The problem collectively is we’ve (the US) been on top (sole global power) for too long…we adopted an attitude of “we can't lose,” which has led us to not try as hard. We've gotten spoiled…complacent…decadent…and indolent. People got used to getting something for nothing. Racking up debt and obligations…and not worrying about how it is going to be paid back. People have learned to expect “buy now pay later,” forming into entitlement.

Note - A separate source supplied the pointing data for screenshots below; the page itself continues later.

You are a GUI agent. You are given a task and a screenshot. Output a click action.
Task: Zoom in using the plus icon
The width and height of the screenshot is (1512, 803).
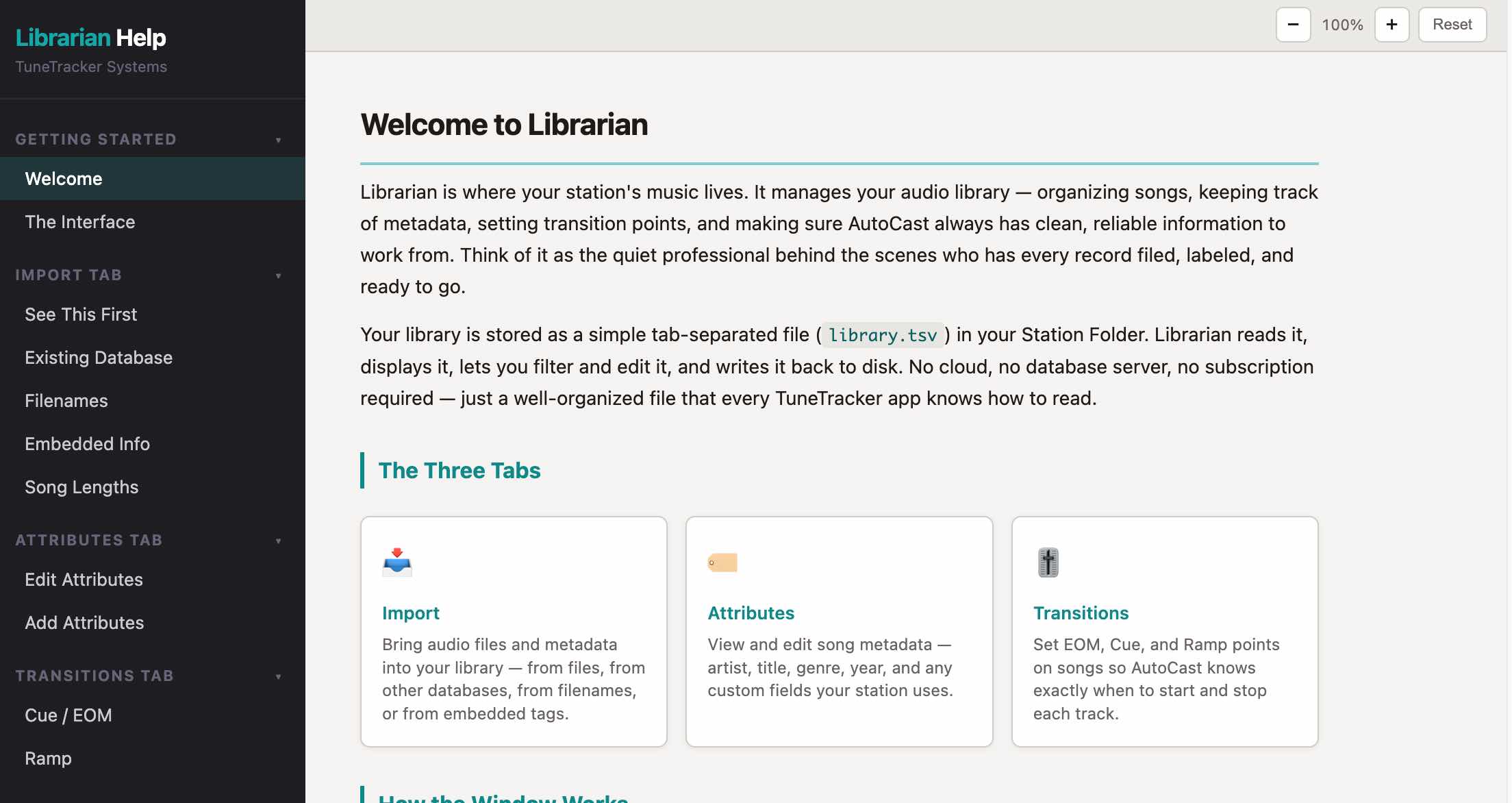click(1392, 24)
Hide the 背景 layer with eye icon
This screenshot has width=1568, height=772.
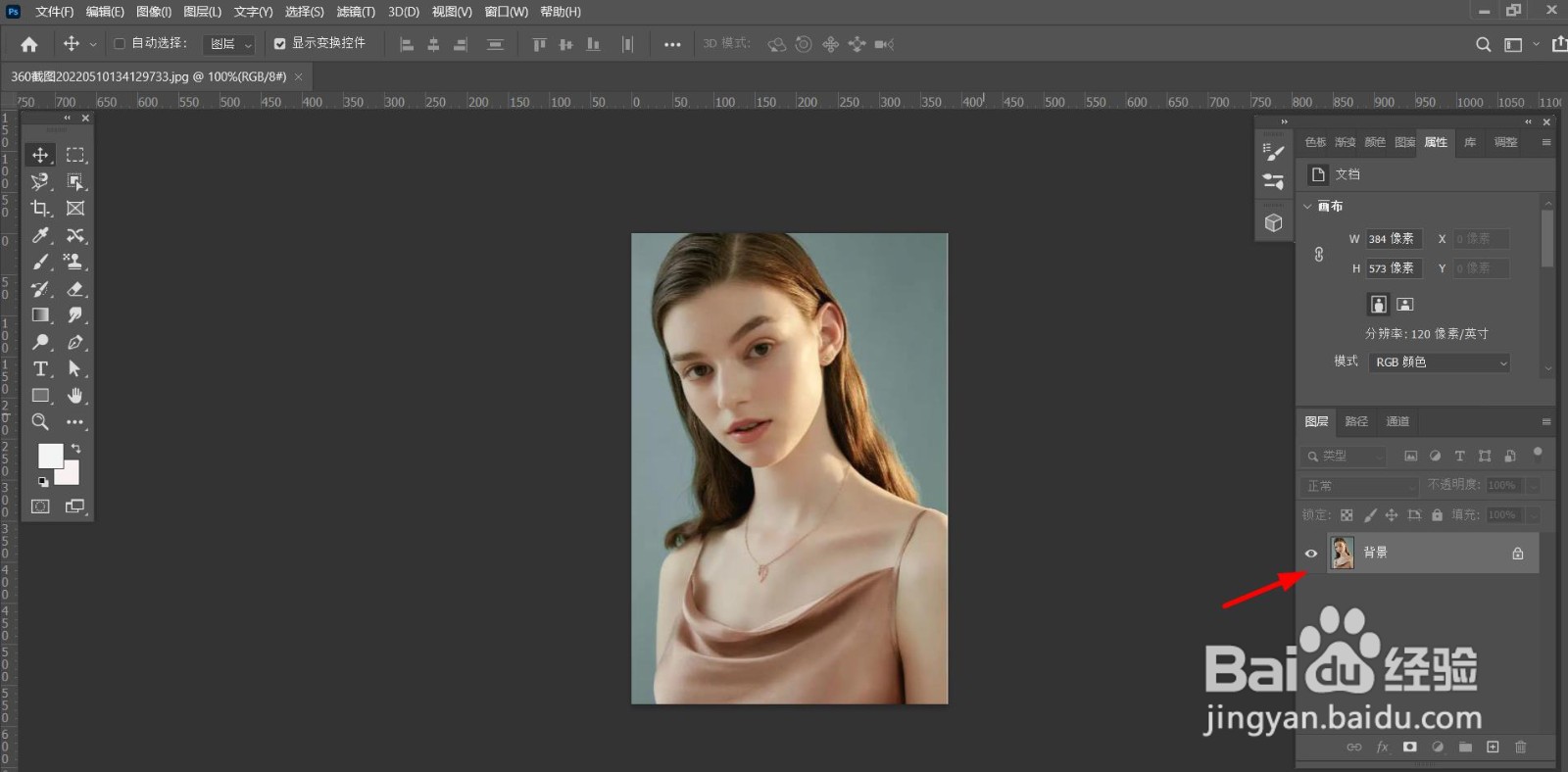[1311, 554]
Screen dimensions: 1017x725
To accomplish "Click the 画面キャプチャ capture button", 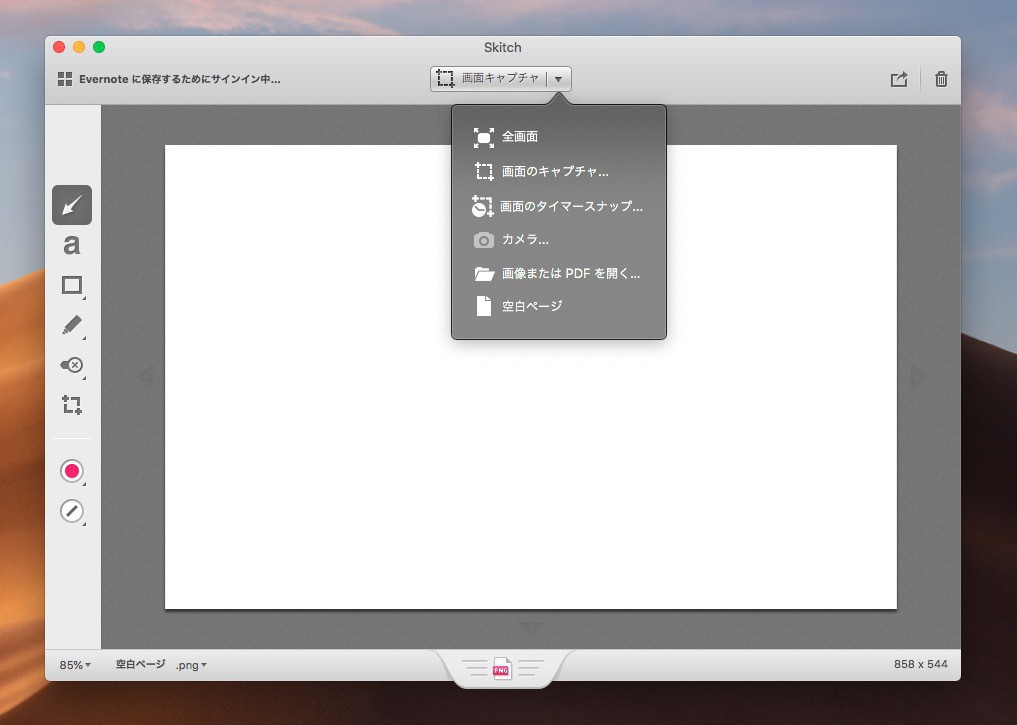I will (490, 79).

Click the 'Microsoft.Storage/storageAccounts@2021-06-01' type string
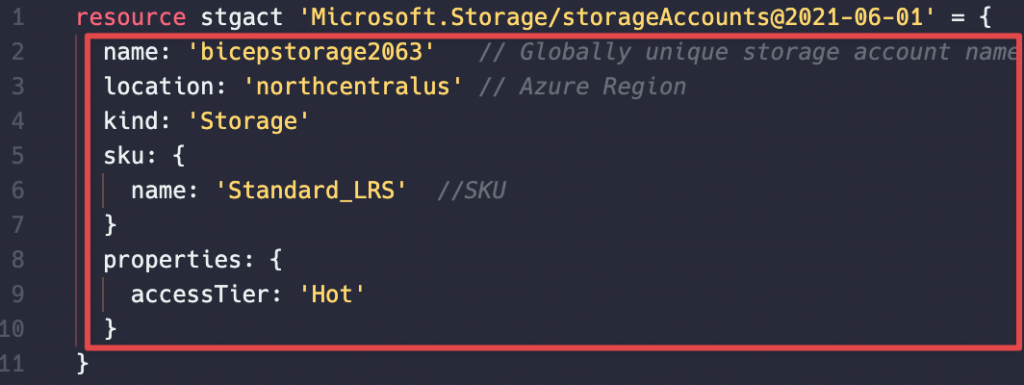click(x=611, y=18)
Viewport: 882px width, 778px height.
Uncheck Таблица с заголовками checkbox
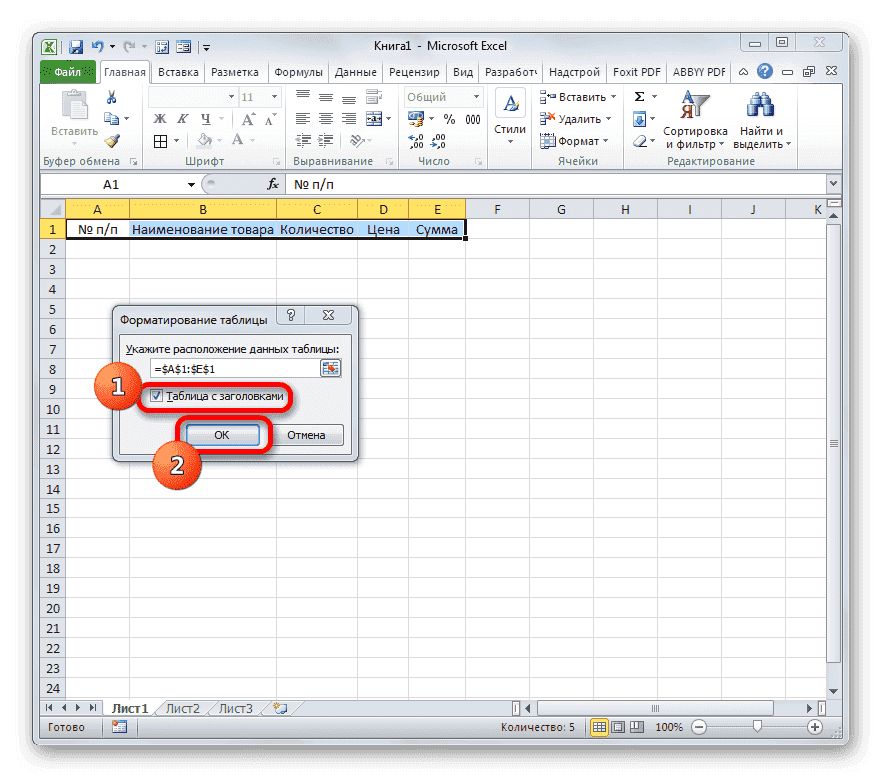(155, 397)
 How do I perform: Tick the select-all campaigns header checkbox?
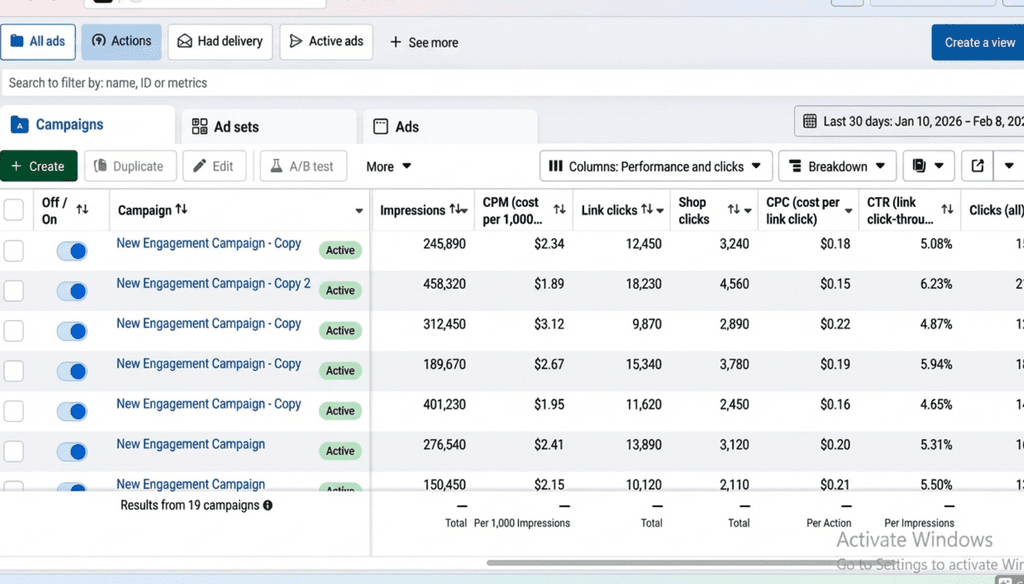[x=14, y=210]
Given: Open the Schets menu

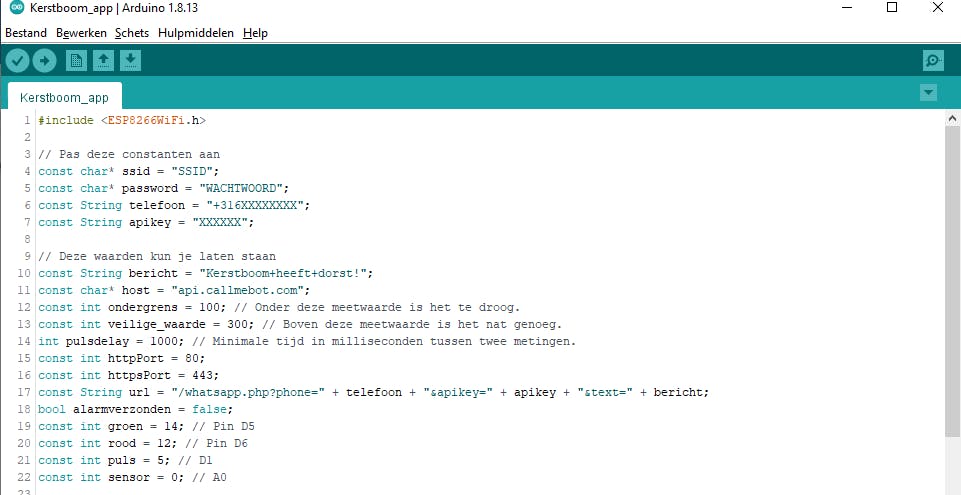Looking at the screenshot, I should coord(132,33).
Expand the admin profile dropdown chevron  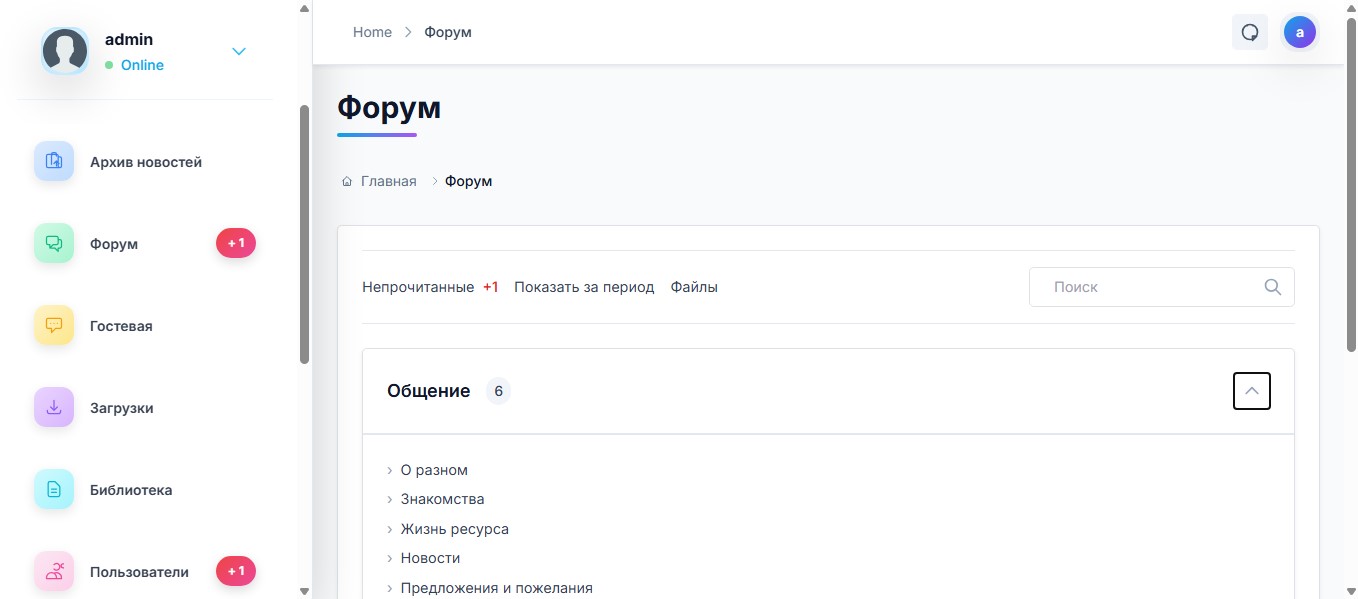(x=239, y=52)
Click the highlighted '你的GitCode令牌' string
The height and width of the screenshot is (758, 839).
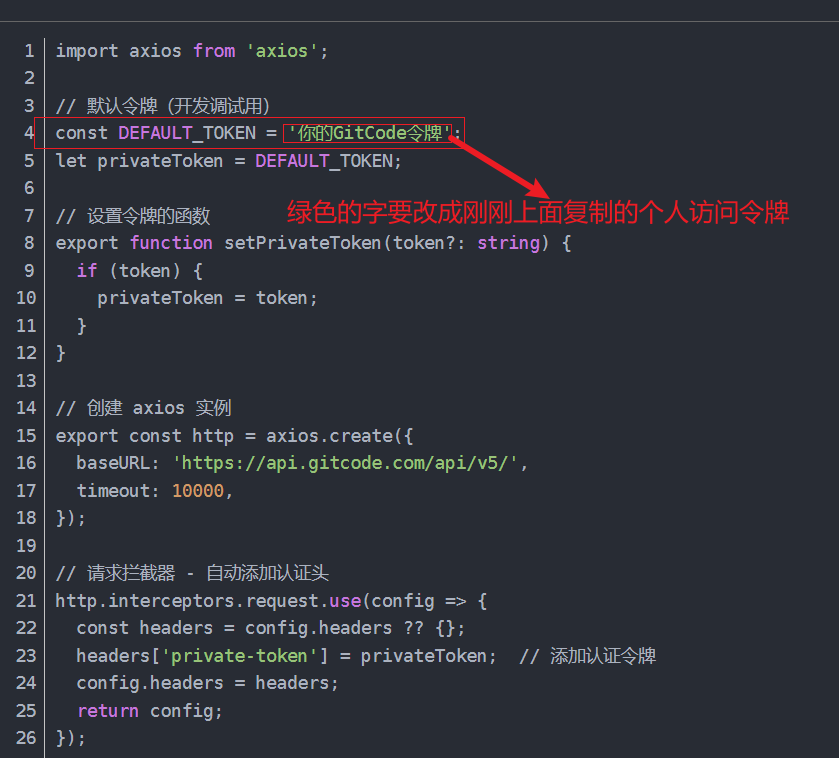coord(370,132)
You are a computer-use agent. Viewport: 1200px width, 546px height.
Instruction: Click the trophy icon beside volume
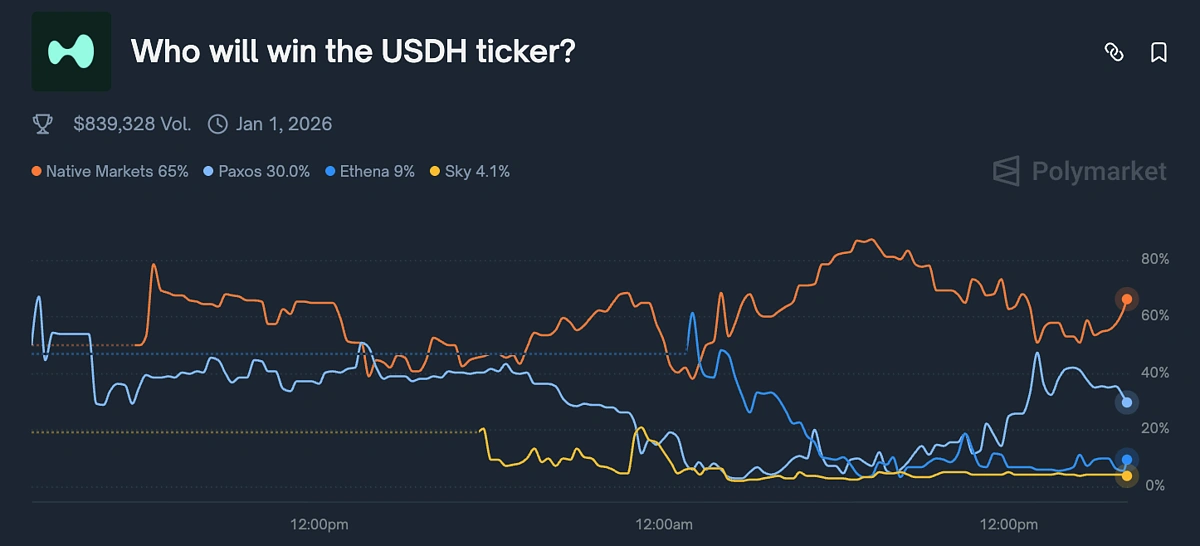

A pervasive focus on identity politics is a symptom of this. A core piece of identity politics is that “I am born with certain attributes, which make me special, which entitles me to something.” And if you don't agree to that entitlement, then you're the enemy, and I'm going to take it from you. Hitler used that philosophy against the Jews, and Slavic peoples. And it was an easy sell to the German population, because they were hurting economically.
The British went through this phenomenon at the tail end of the Victorian Age...which was right before the two World Wars that buried the British in debt, loss of an Empire and reserve currency status.
It's going to take a lot of work to change this trajectory. That is why we have to make these changes now for the betterment of all Americans...and our friends and allies. And we don't have that long. We probably won't see war in the 2020s, but it looks much more likely in the 2030s. So our economic, political, and military complex needs to be tip-top by then.